→ **YOUR TASK**: Locate the line that contains "The width and height of the screenshot is (542, 359)." in the entries below. Retype it and all following lines through the final one, character for character.

[Stored items]
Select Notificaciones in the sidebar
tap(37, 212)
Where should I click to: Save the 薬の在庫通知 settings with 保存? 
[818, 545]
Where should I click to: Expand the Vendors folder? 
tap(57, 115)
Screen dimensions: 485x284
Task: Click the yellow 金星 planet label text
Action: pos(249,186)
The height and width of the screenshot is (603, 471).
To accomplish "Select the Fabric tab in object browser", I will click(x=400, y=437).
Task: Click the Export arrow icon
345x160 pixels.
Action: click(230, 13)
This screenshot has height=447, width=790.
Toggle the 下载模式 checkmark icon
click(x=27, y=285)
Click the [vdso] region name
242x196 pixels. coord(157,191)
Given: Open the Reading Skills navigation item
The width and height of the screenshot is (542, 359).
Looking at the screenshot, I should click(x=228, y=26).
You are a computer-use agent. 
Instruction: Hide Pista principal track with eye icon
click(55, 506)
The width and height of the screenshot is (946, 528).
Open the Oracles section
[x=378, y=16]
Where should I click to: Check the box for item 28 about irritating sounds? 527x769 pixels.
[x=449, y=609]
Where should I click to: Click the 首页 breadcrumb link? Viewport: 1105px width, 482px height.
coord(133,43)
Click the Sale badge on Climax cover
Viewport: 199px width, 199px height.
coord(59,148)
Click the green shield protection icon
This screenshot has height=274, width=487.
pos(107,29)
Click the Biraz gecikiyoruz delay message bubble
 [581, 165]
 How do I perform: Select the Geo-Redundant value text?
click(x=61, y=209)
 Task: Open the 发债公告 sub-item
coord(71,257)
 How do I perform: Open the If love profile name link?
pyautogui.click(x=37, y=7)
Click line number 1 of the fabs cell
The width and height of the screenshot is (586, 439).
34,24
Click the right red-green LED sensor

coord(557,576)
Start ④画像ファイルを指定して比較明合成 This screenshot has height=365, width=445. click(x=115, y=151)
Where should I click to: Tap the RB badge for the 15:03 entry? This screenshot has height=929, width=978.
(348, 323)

→ **TASK SOLUTION**:
The width and height of the screenshot is (542, 359).
Looking at the screenshot, I should click(x=228, y=26).
You are a computer-use agent. 
Instruction: Hide Pista principal track with eye icon
click(55, 506)
The width and height of the screenshot is (946, 528).
Open the Oracles section
[x=378, y=16]
Where should I click to: Check the box for item 28 about irritating sounds? 527x769 pixels.
[x=449, y=609]
Where should I click to: Click the 首页 breadcrumb link? Viewport: 1105px width, 482px height.
coord(133,43)
Click the Sale badge on Climax cover
Viewport: 199px width, 199px height.
coord(59,148)
Click the green shield protection icon
This screenshot has height=274, width=487.
pos(107,29)
Click the Biraz gecikiyoruz delay message bubble
 [581, 165]
 How do I perform: Select the Geo-Redundant value text?
click(x=61, y=209)
 Task: Open the 发债公告 sub-item
coord(71,257)
 How do I perform: Open the If love profile name link?
pyautogui.click(x=37, y=7)
Click line number 1 of the fabs cell
The width and height of the screenshot is (586, 439).
34,24
Click the right red-green LED sensor

coord(557,576)
Start ④画像ファイルを指定して比較明合成 This screenshot has height=365, width=445. click(x=115, y=151)
Where should I click to: Tap the RB badge for the 15:03 entry? This screenshot has height=929, width=978.
(348, 323)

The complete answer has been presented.